In the general population, the prevalence of HBV infection is lower in females than males (5.7% vs. 8.6%) [9]. However, in our cohort of SLE patients, there was no difference in HBV infection rate between males and females. We might have found a significant difference in a larger sample. The present study showed that although HBV infection was rare in patients with SLE, the infection rate in children was as high as that in general population peers [9]. Compared with adult-onset SLE, pediatric SLE (pSLE) is characterized by more organ involvement and worse prognosis, but the reasons are still unknown.

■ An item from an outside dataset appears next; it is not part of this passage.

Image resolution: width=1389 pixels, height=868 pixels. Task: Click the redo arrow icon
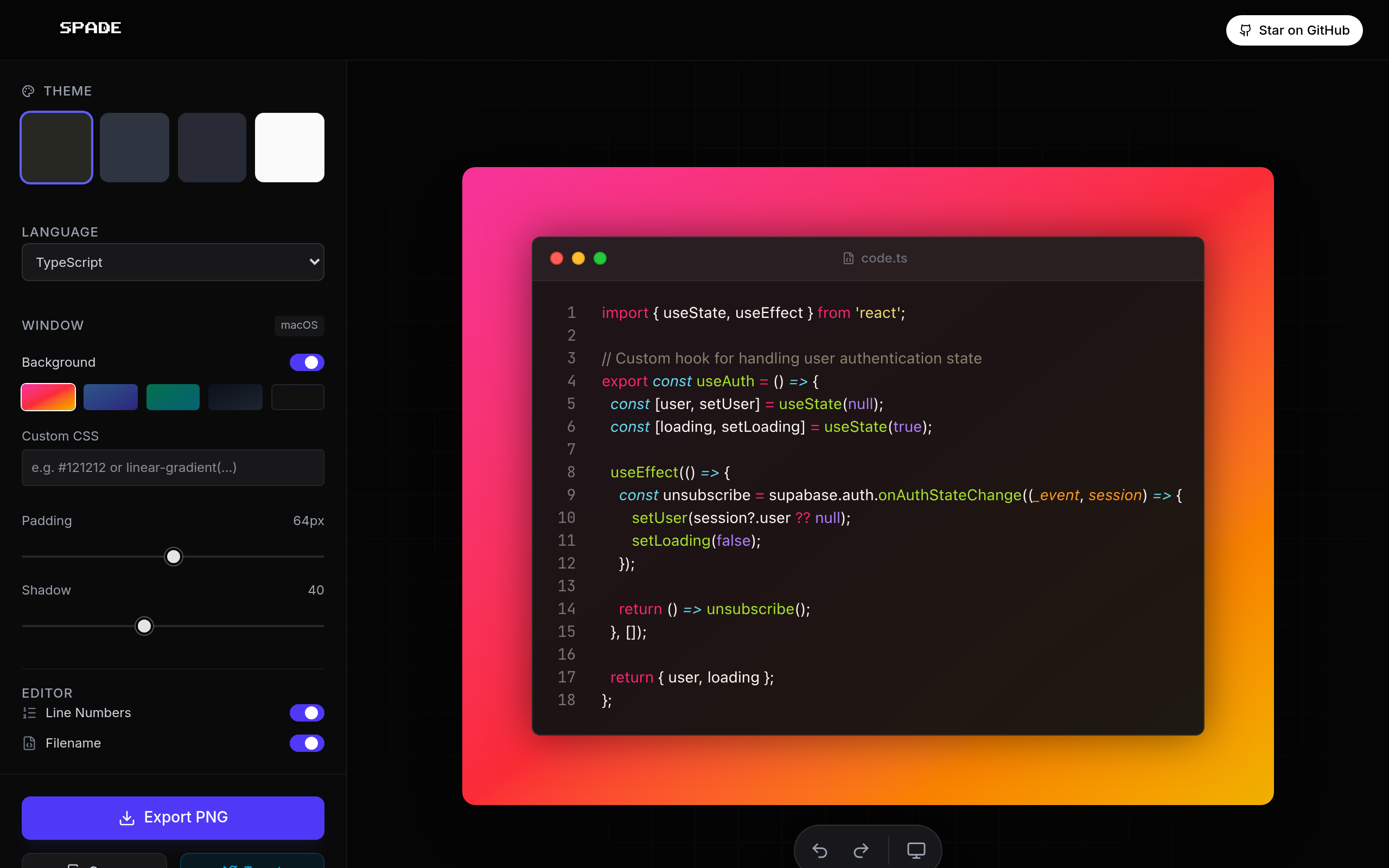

Intricacies of the developing immune system may partly account for the more severe phenotype in pSLE [24]. The difference in HBV infection in adult-onset SLE and pSLE is merely a small part of the difference in immune pathogenesis between the 2 groups.

Conclusions

We found a lower HBV infection rate and HBcAb positive rate in SLE patients aged 15–49 years old compared with the general population. Thus, we deduced that HBV infection protected subjects from SLE and vice versa. Unlike in the general population, there were no difference in HBV infection rate between males and females. There were several limitations of this study. First, this was a cross-sectional study, and we cannot know whether the discrepancy in HBV infection rate among different age groups was due to different immune status of pSLE and late-onset SLE or if it was just a coincidence. Second, the HBV infection rate was compared with data from the national survey, not an exactly matched sample of the general population, which caused bias.